Upcoming Kundiman Events:

The Transit between Everything:
translation and fiction
With Bonnie Chau

January 20th–March 10th, 2022
Thursdays, 6:30–9:00 PM ET

“People have a tendency to think about language as belonging to certain people, to certain bodies, to certain places, geographies, situations. We have all operated under these assumptions. Of course the siloing of languages is also connected to forming communities, creating safety; new languages have been developed out of necessity for these things. There are just a lot of power dynamics and structures in place to consider. It’s never neutral.
Bonnie Chau, Electric Literature:“7 Literary Translators Whose Work You Should Read”

"Say I bend, I love, I stretch, I break. // Say I bend language translation, I love language translation, I stretch language translation, I break language translation," writes poet/translator Sawako Nakayasu in her treatise Say Translation Is Art. What's the connection between writing and translating? When is writing translating, and translating writing? What happens when you do both? How can reading about translation, and reading and writing translations, inform your own original writing?
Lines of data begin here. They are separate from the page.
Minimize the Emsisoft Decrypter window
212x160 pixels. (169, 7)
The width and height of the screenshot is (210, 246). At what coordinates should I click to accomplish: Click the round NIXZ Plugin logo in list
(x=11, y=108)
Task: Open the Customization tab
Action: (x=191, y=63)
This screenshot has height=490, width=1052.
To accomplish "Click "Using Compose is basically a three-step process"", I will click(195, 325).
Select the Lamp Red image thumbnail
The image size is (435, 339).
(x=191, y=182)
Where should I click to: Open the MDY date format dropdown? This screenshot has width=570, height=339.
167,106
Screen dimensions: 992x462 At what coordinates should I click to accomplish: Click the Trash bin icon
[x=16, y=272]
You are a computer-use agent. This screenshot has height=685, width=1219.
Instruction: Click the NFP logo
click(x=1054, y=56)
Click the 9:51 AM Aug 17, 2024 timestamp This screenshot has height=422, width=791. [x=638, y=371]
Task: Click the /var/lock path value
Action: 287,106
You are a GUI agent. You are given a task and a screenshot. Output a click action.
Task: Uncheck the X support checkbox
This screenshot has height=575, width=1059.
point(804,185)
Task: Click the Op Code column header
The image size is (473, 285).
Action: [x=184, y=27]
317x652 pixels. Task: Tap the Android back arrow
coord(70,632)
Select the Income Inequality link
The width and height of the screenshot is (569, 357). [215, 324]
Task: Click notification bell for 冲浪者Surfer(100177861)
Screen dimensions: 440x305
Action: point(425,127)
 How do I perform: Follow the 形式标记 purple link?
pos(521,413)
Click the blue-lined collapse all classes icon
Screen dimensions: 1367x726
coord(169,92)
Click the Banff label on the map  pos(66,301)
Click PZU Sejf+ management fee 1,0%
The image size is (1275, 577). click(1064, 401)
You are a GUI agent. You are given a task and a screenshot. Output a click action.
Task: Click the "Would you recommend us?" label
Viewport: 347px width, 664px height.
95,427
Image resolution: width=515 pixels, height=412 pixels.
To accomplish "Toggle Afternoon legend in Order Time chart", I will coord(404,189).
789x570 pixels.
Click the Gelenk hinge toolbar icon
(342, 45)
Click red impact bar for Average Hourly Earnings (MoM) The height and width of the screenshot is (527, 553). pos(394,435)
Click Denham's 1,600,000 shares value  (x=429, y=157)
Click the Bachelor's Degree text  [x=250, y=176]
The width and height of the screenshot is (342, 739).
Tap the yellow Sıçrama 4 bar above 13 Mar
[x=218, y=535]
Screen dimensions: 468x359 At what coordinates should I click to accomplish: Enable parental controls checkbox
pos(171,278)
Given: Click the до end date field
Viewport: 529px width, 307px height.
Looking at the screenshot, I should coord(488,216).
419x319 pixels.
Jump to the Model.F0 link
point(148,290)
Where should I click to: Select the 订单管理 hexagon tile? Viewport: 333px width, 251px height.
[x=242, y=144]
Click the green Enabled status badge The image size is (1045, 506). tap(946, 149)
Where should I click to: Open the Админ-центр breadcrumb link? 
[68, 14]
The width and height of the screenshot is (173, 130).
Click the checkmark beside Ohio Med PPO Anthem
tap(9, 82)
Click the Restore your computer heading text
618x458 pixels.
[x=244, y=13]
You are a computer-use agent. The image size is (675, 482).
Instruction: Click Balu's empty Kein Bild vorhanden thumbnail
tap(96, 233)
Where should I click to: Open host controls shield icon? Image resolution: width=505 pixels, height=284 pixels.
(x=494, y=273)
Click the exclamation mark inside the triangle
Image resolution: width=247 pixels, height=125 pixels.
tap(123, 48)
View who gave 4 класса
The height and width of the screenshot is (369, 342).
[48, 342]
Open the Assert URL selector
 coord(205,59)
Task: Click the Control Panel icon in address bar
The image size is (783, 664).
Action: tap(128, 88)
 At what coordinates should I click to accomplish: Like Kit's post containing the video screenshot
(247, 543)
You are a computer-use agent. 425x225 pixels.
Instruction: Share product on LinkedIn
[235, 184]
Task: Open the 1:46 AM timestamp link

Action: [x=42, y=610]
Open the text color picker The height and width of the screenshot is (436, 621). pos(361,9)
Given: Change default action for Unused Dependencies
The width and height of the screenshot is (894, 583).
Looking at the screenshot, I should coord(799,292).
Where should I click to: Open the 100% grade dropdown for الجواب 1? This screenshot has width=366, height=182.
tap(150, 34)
Each week we will be discussing assigned readings, as well as engaging in various exercises and activities, to help us think more deeply about the shapes, sounds, and textures of our own storytelling and language usage. Participants will have the opportunity to select literary texts of any genre/language to translate into English, and to workshop their for-practice, for-play translations two times, each time submitting up to two pages of work. In advance of workshopping, you will be asked to read your fellow classmates’ submitted translations carefully and curiously, and be prepared to engage in a respectful and open-minded group discussion with the translator about their intentions, desires, difficulties, and questions.

Readings, provided online and/or through PDFs, will include texts by: Kwame Anthony Appiah, Mirene Arsenios, James Baldwin, Jorge Luis Borges, Don Mee Choi, Mónica de la Torre, Linh Dinh, Keith Donnell, Édouard Glissant, Madhu Kaza, John Keene, Ursula K. Le Guin, Marie Mutsuki Mockett, Sayako Nakayasu, Octavio Paz, Paisley Rekdal, Gayatri Spivak, Amy Tan, Yoko Tawada, Jeremy Tiang, Cecilia Vicuña, and Esmé Weijun Wang.

eligibility:

This workshop is open to all writers of color, and students must be able to attend all 8 sessions of the workshop. This class will be held over Zoom. There is one scholarship spot available, and the application is open through Thursday, January 6th.

Registration for this class is now closed.

FACULTY:

Bonnie Chau is the author of the short story collection All Roads Lead to Blood (2018), which was a finalist for a CLMP Firecracker Award, and her writing has appeared in Flaunt, The Offing, Nat. Brut, The Felt, Two Lines, Fence, Bennington Review, and elsewhere. She earned her MFA in fiction with a joint concentration in literary translation from Columbia University, where she also teaches translation. She has received support from Kundiman, Art Farm Nebraska, Vermont Studio Center, Millay Colony, the Black Mountain Institute, and the Stadler Center for Poetry & Literary Arts. She previously worked in independent bookstores and at the nonprofits 826LA and Poets & Writers, and is currently the literature-in-translation section co-editor at Public Books and a member of the board of directors of the American Literary Translators Association.